==== Supplied entries
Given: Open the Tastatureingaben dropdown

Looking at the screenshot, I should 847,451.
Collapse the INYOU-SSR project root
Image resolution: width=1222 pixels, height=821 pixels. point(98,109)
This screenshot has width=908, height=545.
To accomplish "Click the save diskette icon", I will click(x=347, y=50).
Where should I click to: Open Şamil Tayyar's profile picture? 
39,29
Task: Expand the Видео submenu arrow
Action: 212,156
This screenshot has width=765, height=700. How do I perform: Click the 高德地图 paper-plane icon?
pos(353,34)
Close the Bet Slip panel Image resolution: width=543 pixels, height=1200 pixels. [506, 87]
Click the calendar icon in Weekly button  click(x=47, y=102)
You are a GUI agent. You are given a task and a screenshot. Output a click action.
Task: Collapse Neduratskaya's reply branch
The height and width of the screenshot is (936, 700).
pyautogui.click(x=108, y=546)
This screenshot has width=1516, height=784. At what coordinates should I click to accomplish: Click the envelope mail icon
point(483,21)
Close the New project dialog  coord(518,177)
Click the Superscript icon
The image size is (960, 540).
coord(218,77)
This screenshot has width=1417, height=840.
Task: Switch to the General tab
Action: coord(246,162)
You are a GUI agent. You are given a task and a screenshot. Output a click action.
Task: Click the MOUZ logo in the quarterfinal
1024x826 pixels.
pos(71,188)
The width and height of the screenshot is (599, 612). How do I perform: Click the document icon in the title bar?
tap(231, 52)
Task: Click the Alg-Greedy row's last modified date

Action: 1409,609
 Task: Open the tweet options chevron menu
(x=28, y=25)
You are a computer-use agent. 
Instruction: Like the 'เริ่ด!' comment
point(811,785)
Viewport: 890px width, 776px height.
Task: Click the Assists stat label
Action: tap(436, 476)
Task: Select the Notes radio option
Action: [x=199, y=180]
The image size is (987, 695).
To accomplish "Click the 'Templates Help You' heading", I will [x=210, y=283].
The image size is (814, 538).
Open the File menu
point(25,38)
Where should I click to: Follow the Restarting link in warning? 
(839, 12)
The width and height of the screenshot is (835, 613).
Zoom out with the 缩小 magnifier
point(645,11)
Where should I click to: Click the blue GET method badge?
========
## To do
The full data must appear again, retyped in every detail.

## Solution to this problem
Given: Open the Tastatureingaben dropdown

Looking at the screenshot, I should 847,451.
Collapse the INYOU-SSR project root
Image resolution: width=1222 pixels, height=821 pixels. point(98,109)
This screenshot has width=908, height=545.
To accomplish "Click the save diskette icon", I will click(x=347, y=50).
Where should I click to: Open Şamil Tayyar's profile picture? 
39,29
Task: Expand the Видео submenu arrow
Action: 212,156
This screenshot has width=765, height=700. How do I perform: Click the 高德地图 paper-plane icon?
pos(353,34)
Close the Bet Slip panel Image resolution: width=543 pixels, height=1200 pixels. [506, 87]
Click the calendar icon in Weekly button  click(x=47, y=102)
You are a GUI agent. You are given a task and a screenshot. Output a click action.
Task: Collapse Neduratskaya's reply branch
The height and width of the screenshot is (936, 700).
pyautogui.click(x=108, y=546)
This screenshot has width=1516, height=784. At what coordinates should I click to accomplish: Click the envelope mail icon
point(483,21)
Close the New project dialog  coord(518,177)
Click the Superscript icon
The image size is (960, 540).
coord(218,77)
This screenshot has width=1417, height=840.
Task: Switch to the General tab
Action: coord(246,162)
You are a GUI agent. You are given a task and a screenshot. Output a click action.
Task: Click the MOUZ logo in the quarterfinal
1024x826 pixels.
pos(71,188)
The width and height of the screenshot is (599, 612). How do I perform: Click the document icon in the title bar?
tap(231, 52)
Task: Click the Alg-Greedy row's last modified date

Action: 1409,609
 Task: Open the tweet options chevron menu
(x=28, y=25)
You are a computer-use agent. 
Instruction: Like the 'เริ่ด!' comment
point(811,785)
Viewport: 890px width, 776px height.
Task: Click the Assists stat label
Action: tap(436, 476)
Task: Select the Notes radio option
Action: [x=199, y=180]
The image size is (987, 695).
To accomplish "Click the 'Templates Help You' heading", I will [x=210, y=283].
The image size is (814, 538).
Open the File menu
point(25,38)
Where should I click to: Follow the Restarting link in warning? 
(839, 12)
The width and height of the screenshot is (835, 613).
Zoom out with the 缩小 magnifier
point(645,11)
Where should I click to: Click the blue GET method badge?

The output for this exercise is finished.